Unleash Your Home Hardware: Processing Long-Running Tasks at Home

Whether it's a web or mobile app, most software involves some form of data handling, user interaction, and server-side logic. Often, you'll encounter tasks that require significant processing time: batch email sends, LLM-powered content generation, heavy-duty ML model runs or working with PDFs (😰). The challenge is to execute these tasks without blocking your main application by slowing down your web server.

Enter the Task Queue

Instead of blocking HTTP requests until these long-running processes complete, consider offloading them to a task queue. This powerful pattern lets you decouple task execution from your primary application flow. Choose any queue you like: Redis/Valkey, RabbitMQ, NATS, Pulsar... the key is the ability to push tasks in and pull them out asynchronously. Some solutions offer much more than you’ll need, while others like Valkey will leave some of the actual queuing logic up to you.

What is a task queue?

At its core, a task queue is a data structure that acts as a temporary holding area for tasks that need to be executed. It functions as a communication channel between different parts of your application or across separate systems/machines. Your web server adds a representation of a long running task (often including relevant data and instructions) to the queue. Meanwhile, dedicated worker processes continuously monitor the queue, pulling out tasks that it can work on and executing them.

There are some more details to this, like pull vs push queues, at-least-once vs at-most-once delivery, timeouts, retries and acknowledgements.

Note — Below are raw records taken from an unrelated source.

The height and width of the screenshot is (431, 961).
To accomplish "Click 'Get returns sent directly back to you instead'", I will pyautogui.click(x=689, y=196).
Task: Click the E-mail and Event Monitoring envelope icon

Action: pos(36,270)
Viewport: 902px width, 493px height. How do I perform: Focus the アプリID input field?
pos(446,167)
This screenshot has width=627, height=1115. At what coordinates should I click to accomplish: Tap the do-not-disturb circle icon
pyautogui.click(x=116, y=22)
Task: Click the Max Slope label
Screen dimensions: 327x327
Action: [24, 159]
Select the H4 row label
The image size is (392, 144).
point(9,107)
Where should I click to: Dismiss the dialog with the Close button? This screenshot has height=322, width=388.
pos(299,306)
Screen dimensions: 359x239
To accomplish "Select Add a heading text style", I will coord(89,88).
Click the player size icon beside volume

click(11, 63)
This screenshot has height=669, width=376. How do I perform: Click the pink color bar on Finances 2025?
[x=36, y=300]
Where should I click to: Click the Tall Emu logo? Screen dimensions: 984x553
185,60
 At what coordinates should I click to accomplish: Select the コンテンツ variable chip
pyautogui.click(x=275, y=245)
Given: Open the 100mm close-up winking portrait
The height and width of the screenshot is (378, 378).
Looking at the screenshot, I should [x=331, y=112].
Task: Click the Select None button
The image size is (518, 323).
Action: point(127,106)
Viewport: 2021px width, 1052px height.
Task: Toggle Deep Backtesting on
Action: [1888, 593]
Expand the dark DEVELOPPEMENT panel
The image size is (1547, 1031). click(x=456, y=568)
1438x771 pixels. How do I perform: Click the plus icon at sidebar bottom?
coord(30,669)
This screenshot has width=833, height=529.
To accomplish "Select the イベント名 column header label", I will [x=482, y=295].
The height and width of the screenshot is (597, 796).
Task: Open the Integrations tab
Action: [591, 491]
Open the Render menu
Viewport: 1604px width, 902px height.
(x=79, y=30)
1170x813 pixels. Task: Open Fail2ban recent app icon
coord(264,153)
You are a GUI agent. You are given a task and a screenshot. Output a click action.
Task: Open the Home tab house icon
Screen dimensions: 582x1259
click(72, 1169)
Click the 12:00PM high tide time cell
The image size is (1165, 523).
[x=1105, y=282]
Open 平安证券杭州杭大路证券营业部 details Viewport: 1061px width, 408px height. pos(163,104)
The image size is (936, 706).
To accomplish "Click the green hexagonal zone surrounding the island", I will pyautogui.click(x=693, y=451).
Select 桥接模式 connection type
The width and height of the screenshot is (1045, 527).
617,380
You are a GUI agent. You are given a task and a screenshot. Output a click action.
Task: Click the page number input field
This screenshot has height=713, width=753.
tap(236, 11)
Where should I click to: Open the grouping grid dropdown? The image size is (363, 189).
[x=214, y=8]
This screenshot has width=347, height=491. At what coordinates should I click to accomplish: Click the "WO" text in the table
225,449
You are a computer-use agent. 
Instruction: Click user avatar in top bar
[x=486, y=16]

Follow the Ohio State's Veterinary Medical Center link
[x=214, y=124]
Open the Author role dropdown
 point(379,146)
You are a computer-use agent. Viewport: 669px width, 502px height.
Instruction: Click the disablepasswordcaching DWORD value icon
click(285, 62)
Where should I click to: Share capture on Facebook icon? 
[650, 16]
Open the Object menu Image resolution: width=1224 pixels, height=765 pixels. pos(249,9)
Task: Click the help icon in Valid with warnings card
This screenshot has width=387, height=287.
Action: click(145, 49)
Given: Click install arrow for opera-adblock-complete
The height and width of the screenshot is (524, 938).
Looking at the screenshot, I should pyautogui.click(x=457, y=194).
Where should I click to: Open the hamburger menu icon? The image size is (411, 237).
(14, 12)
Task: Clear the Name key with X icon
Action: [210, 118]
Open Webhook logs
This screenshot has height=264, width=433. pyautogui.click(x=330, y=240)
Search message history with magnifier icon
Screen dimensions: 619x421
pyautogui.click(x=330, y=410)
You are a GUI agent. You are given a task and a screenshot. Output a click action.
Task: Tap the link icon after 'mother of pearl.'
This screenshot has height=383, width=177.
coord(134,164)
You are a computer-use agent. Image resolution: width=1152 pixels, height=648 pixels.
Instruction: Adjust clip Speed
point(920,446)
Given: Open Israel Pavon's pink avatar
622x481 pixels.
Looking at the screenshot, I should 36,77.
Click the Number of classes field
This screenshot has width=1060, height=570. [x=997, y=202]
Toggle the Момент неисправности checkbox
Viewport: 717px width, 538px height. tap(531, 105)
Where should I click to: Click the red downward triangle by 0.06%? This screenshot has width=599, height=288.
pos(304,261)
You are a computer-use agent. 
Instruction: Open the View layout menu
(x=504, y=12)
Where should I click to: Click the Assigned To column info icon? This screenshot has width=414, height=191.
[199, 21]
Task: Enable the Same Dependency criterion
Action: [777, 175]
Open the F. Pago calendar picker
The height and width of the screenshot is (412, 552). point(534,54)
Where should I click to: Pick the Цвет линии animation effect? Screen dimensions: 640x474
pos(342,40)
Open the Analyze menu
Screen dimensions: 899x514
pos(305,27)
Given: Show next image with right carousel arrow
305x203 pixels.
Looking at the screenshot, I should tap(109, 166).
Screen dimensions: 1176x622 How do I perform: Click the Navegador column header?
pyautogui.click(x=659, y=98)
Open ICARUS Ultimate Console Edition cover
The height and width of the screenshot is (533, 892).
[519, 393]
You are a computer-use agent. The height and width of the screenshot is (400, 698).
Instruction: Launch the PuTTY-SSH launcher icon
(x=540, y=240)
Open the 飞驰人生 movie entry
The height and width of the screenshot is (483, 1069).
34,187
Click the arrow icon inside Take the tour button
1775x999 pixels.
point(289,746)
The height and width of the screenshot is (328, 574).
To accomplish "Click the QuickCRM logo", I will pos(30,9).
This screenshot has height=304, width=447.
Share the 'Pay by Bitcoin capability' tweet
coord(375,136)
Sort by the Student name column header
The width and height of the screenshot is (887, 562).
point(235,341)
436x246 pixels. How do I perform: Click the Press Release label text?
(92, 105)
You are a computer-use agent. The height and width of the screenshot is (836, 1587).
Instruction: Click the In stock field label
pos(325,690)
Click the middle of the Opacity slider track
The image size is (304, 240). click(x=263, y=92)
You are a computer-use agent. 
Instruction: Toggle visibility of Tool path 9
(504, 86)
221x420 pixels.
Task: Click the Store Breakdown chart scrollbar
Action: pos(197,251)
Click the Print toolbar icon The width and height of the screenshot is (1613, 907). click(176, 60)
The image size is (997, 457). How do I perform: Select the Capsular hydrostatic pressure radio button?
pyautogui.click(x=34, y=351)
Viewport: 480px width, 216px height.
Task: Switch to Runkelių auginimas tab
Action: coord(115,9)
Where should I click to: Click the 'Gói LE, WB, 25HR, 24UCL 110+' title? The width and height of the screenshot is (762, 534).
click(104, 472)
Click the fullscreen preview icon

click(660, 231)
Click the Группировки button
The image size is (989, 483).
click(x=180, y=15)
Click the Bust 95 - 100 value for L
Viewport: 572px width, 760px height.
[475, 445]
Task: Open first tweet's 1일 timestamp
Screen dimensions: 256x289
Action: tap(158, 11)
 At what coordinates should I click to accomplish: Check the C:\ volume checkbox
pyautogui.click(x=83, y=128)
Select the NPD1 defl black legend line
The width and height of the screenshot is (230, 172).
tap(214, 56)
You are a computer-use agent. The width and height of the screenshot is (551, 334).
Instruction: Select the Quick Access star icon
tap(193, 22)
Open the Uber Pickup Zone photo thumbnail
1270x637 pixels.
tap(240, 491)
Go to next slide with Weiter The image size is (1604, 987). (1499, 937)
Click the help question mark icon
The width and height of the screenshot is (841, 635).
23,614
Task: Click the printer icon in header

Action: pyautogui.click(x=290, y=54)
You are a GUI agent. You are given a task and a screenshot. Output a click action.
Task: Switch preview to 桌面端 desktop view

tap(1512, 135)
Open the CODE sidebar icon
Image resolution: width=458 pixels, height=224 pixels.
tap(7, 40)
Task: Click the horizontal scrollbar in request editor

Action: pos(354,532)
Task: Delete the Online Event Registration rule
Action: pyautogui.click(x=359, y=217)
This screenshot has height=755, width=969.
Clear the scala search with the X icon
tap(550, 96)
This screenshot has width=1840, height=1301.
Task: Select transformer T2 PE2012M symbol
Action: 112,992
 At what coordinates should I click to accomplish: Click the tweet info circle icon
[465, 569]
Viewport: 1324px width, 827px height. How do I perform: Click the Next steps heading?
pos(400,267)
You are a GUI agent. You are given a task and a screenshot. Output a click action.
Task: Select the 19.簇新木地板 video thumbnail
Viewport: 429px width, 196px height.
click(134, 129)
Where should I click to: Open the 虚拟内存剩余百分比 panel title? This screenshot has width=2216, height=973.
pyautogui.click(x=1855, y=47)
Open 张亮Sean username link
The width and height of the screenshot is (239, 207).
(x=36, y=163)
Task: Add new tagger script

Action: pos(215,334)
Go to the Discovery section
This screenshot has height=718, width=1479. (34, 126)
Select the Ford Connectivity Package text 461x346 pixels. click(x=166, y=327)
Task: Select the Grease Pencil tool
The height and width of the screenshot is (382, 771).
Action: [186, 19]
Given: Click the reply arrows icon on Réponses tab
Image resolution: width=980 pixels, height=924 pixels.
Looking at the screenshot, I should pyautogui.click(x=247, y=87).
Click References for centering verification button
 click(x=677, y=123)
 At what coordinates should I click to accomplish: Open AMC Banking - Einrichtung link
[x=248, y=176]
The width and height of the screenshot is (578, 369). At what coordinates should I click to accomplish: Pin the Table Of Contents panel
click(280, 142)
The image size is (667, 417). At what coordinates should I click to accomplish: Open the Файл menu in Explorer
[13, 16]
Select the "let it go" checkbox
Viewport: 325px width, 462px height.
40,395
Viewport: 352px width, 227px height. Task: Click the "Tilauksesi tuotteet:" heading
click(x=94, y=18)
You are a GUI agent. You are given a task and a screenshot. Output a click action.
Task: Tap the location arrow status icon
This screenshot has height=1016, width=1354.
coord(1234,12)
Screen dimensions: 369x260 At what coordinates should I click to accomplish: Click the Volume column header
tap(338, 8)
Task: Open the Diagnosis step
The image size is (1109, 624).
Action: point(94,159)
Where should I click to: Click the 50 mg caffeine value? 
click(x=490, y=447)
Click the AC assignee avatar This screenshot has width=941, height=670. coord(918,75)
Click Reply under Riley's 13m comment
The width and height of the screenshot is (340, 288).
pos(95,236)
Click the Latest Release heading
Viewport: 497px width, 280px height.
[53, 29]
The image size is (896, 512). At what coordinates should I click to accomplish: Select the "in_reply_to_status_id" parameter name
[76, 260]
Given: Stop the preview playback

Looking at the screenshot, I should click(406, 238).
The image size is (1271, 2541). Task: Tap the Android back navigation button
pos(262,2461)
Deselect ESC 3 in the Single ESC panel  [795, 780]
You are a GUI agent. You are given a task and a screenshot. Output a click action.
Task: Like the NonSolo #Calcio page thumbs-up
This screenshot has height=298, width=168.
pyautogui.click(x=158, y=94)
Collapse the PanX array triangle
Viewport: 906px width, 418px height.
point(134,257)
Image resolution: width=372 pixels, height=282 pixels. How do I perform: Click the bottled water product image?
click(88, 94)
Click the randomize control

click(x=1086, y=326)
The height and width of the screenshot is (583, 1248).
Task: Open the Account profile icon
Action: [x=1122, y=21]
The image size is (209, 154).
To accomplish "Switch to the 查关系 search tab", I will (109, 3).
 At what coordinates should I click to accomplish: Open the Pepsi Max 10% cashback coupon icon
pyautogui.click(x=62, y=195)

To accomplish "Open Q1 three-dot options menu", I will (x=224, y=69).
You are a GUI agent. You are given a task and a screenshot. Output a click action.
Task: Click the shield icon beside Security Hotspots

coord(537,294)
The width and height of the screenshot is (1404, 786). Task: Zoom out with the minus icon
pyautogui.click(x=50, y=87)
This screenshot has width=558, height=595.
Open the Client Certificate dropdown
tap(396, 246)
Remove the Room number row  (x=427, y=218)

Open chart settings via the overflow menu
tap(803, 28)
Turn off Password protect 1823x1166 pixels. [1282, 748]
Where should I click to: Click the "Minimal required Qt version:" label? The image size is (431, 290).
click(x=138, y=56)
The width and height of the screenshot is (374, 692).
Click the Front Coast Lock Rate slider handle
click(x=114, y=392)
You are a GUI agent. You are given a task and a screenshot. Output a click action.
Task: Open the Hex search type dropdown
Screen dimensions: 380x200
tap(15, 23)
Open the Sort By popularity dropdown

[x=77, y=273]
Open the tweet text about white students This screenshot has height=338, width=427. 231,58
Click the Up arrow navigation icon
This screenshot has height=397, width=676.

From Remote Server to Home Server

Once your task is in the queue, it's ready to be picked up by any worker process that has access to the queue. This opens up an interesting possibility: running those tasks on your own hardware at home. If you have spare computing power lying around (maybe an old PC, laptop, or even a Raspberry Pi), you can turn it into a mini data center for your long-running tasks.

For web servers, you typically need a fixed IP. This enables you to get a domain for your website served by this web server, or ensure other services know how to reach your API. In our case where worker processes pull from a central task queue though, you can essentially run these processes wherever. They just need to know where to pull tasks from and where to push the results to (like your DB, task queue, another service etc).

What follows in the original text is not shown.